Concrètement, la formation a couvert le protocole des Peacewatchers dans son ensemble : l’identification des typologies de rumeurs et de messages de panique circulant dans les espaces numériques, les mécanismes de triangulation avec les intermédiaires de confiance du quartier — motards, vendeuses de marché, leaders communautaires — sans s’exposer soi-même, et la rédaction de messages de réassurance neutres et apolitiques, en français comme en swahili.
Une coopération à distance, un ancrage local
La formation a reposé sur un dispositif hybride. Le cadrage stratégique et la présentation des modules doctrinaux ont été assurés en ligne depuis Genève par l’équipe de Hafssa Kouskous, Lead du projet. Sur le terrain à Goma, Jospin Amani et Steven Malaki, de NPCYP, ont appuyé cette équipe en assurant la coordination logistique et technique nécessaire au bon déroulement de cette session en distanciel — un exercice qui a exigé une synchronisation fine entre les deux rives.
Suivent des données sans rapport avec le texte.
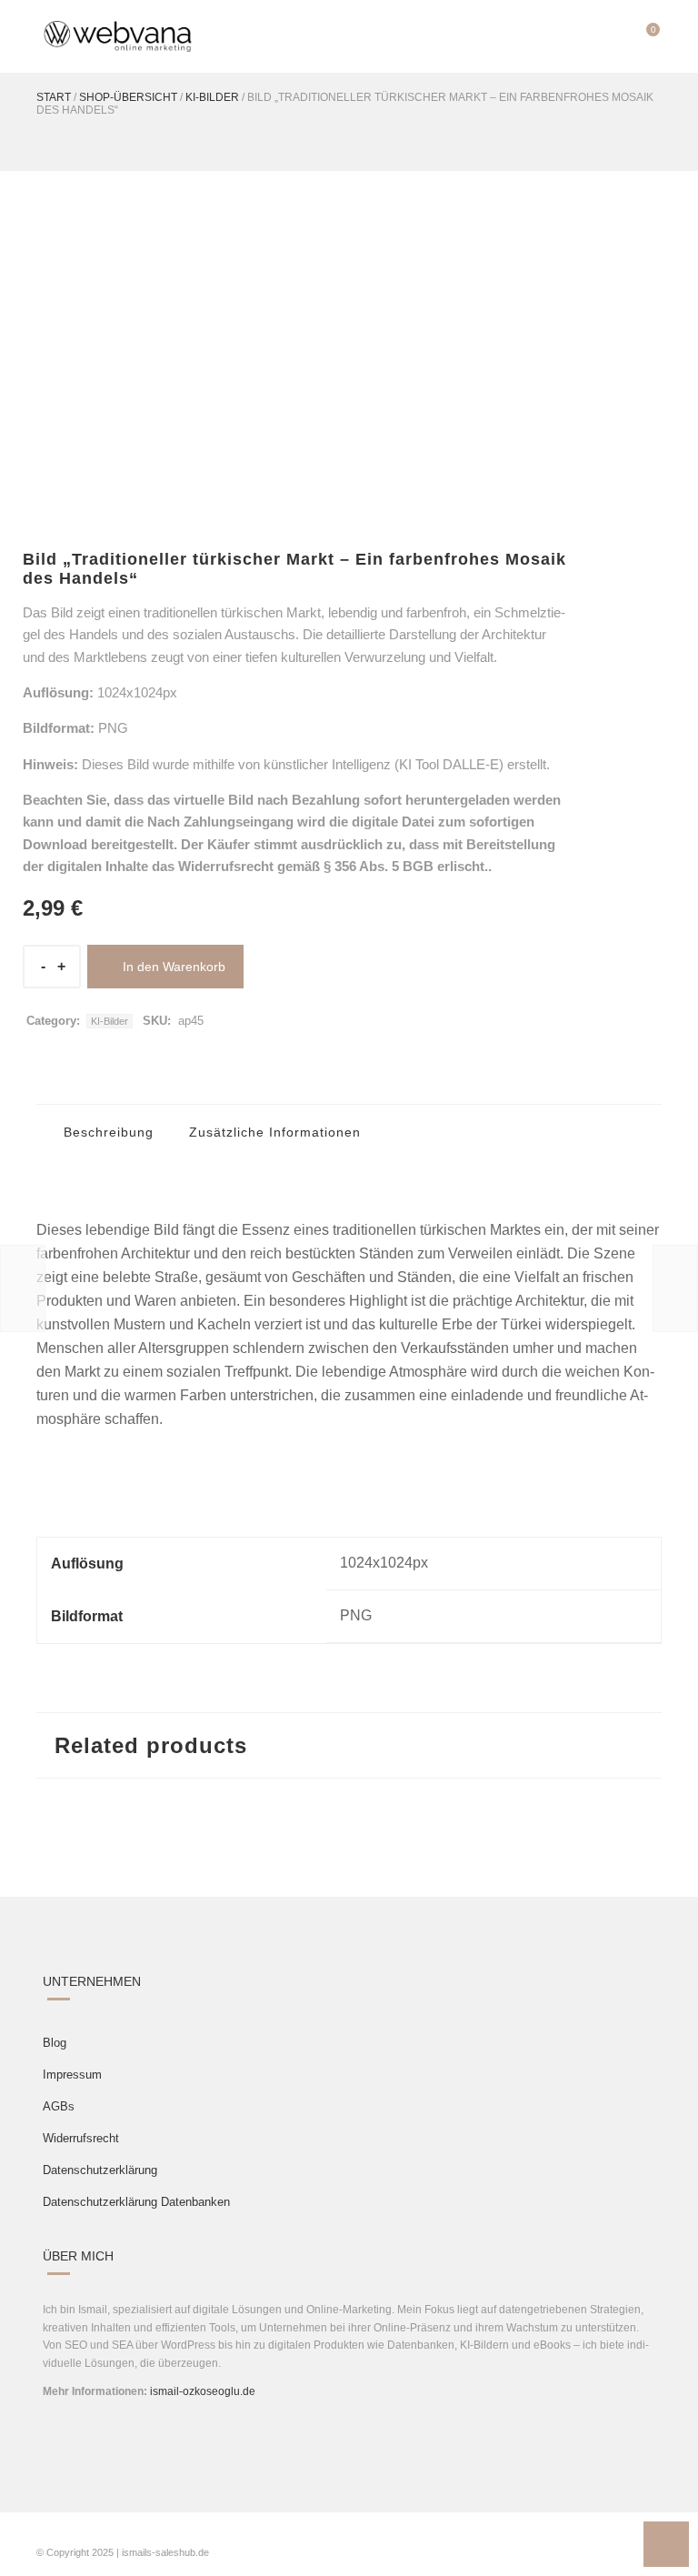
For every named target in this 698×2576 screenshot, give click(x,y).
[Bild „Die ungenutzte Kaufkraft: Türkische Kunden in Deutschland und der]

Une cohorte pensée pour représenter Goma
Le choix d’une cohorte restreinte de 15 jeunes visait la qualité du suivi plutôt que la quantité. Avec 9 filles et 6 garçons, et une inclusion effective de personnes vivant avec un handicap ainsi que de personnes issues des communautés autochtones, cette première promotion reflète la diversité du tissu social de Goma — une condition jugée essentielle pour que les messages de réassurance portés par ces jeunes soient perçus comme crédibles et légitimes par l’ensemble de la population.
Et après ?
Formés à la détection précoce et à la réassurance plutôt qu’à la confrontation, ces 15 Digital Peacewatchers constituent désormais un premier maillon d’un véritable pare-feu communautaire contre l’escalade des rumeurs. L’enjeu des prochaines semaines : que ce réseau, encore jeune, essaime au-delà de cette première cohorte pour protéger le quotidien de Goma, un message à la fois.